How to calculate FID score?

Use multi-GPU to calc FID score · Lightning-AI/pytorch-lightning · Discussion #17302 · GitHub

origin question:
I’m training the diffusion model and I want to calculate the FID score for each some steps.
Because the FID calculation needs to generate so many samples, e.g. 5000, I hope to distribute them to each GPU.
I know I can create a Callback class and implement it in on_validation_epoch_start : generate 5000 samples, get the result, and log it, but it’s on a single GPU.

my question:
I want to eval the FID score using GPU or GPUs on val_epoch(generate 5000 samples, get the result), can you offer me some examples, thanks.

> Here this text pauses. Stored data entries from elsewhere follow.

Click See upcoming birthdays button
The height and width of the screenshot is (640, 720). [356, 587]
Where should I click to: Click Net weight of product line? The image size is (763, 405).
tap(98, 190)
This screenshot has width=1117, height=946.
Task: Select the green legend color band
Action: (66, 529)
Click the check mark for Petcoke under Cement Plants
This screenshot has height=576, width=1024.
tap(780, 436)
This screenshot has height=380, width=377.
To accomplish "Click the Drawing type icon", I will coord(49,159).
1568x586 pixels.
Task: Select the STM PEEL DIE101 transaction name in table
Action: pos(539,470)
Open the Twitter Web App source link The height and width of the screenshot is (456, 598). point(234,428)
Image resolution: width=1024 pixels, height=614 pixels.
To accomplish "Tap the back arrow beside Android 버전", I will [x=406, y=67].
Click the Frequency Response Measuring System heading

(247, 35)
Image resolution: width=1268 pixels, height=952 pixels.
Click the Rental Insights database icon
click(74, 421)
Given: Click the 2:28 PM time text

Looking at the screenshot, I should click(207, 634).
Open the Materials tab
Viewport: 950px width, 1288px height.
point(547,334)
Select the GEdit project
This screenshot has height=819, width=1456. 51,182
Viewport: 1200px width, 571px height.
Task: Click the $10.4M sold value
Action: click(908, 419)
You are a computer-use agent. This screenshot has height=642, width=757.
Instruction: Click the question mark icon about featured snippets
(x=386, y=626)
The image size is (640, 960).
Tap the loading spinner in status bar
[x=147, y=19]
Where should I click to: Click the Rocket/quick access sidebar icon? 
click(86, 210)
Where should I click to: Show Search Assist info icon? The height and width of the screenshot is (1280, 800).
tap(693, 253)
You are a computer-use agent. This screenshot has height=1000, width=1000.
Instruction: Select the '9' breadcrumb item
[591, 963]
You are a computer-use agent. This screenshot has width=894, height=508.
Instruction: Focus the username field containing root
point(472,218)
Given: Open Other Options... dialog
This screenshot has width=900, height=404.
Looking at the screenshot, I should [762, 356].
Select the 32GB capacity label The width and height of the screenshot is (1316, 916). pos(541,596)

@awaelchli @SkafteNicki @jirka

from pytorch_lightning.utilities import CombinedLoader

class ImgGenerator(Dataset):
    def __init__(self, generate_num=50000, generate_size=(3, 32, 32)):
        self.generate_num = generate_num
        self.generate_size = generate_size

    def __len__(self):
        return self.generate_num

    def __getitem__(self, idx):
        generate_item = torch.zeros(self.generate_size)
        return generate_item

# 50K validation
val_iterables = {
    'pred_images': DataLoader(ImgGenerator(generate_num=50000, generate_size=(3, 32, 32)),
                              shuffle=False, drop_last=False,
                              batch_size=self.batch_size, pin_memory=self.pin_mem,
                              num_workers=self.num_workers,
                              persistent_workers=True),
    'true_images': DataLoader(self.test_dataset, shuffle=False, drop_last=False,
                              batch_size=self.batch_size, pin_memory=self.pin_mem,
                              num_workers=self.num_workers,
                              persistent_workers=True),
}
val_combined_loader = CombinedLoader(val_iterables, 'max_size')